The council conducted its first-ever cash forfeiture investigation into the activities of Patrick Delaney, 28.
Last September Delaney, of Bishopsford Road, Morden, was given a suspended prison sentence for trying to con an elderly Croydon woman out of £3,000 for work on her house.
An investigation was initially launched under the Proceeds of Crime Act into Delaney's assets, to establish what gains were made as a result of his criminal activity.
This led officers to a bank safety deposit box containing £166,000 in cash, mainly in £50 notes.
Three months later Delaney's cousin, Jeremiah Sheridan, came forward to say the cash was his.
Sheridan claimed the money was part of a personal injury payment awarded to him in 2002, following a car accident, which he said he had given to Delaney's father to look after.
Yet the council's case was that Sheridan, 28, had spent all his injury compensation money by 2003, and that some of the notes seized were printed years later, in 2008 and 2009.

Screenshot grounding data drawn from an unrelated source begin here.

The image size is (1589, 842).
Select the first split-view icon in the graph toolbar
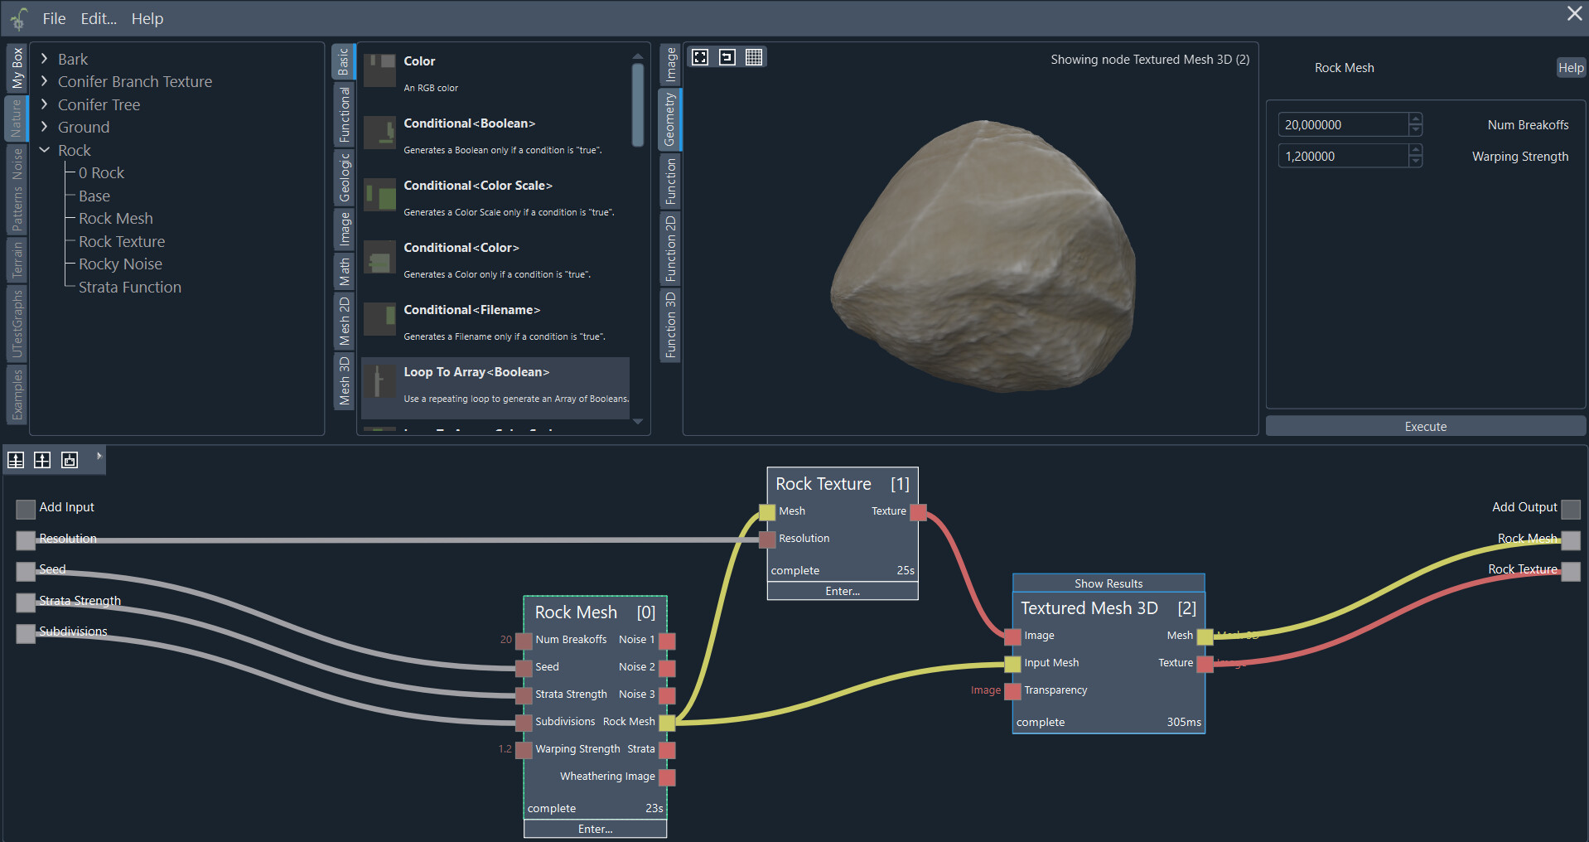tap(15, 460)
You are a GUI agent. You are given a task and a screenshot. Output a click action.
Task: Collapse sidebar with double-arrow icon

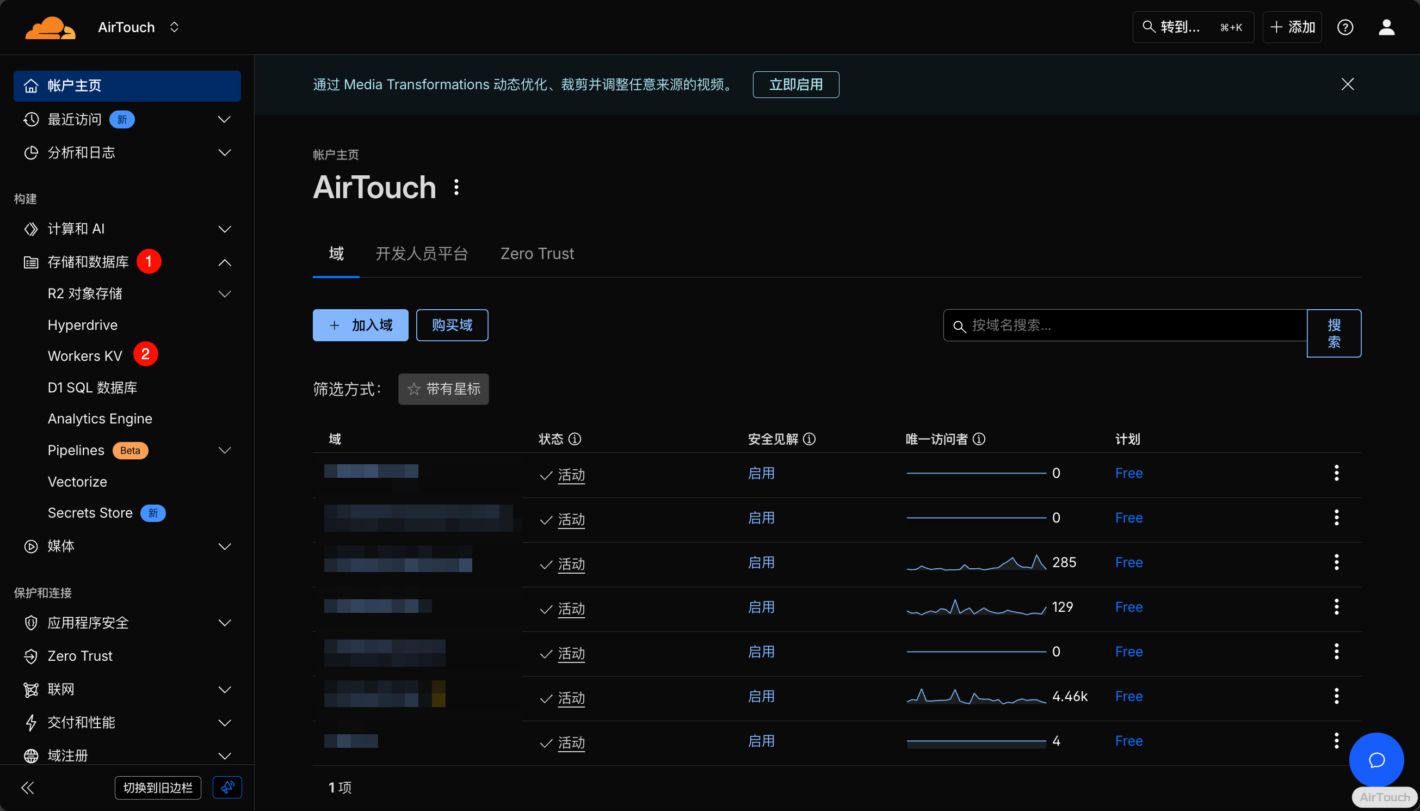pos(27,788)
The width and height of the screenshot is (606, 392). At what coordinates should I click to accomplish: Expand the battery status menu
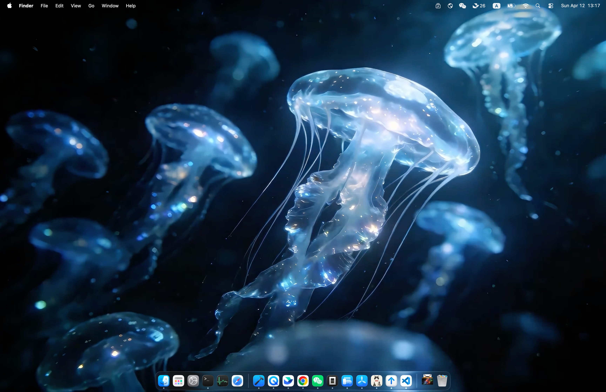511,6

Last Thursday, at Tower Bridge Magistrates' Court, a judge agreed that, on the balance of probabilities, the money was from criminal activity and that the cash should be forfeited.
The council will receive half of the money and the remainder will go to the Treasury.
Council deputy leader Dudley Mead said: "This is a landmark case for the council as it is Croydon's first cash forfeiture. Where money is thought to have been gained illegally, Croydon residents will expect nothing less than for the council to launch a thorough investigation to try and recover it.
"It is rare that these types of cases are carried out by local authorities, so it is a credit to our financial investigators for bringing this case to a conclusion."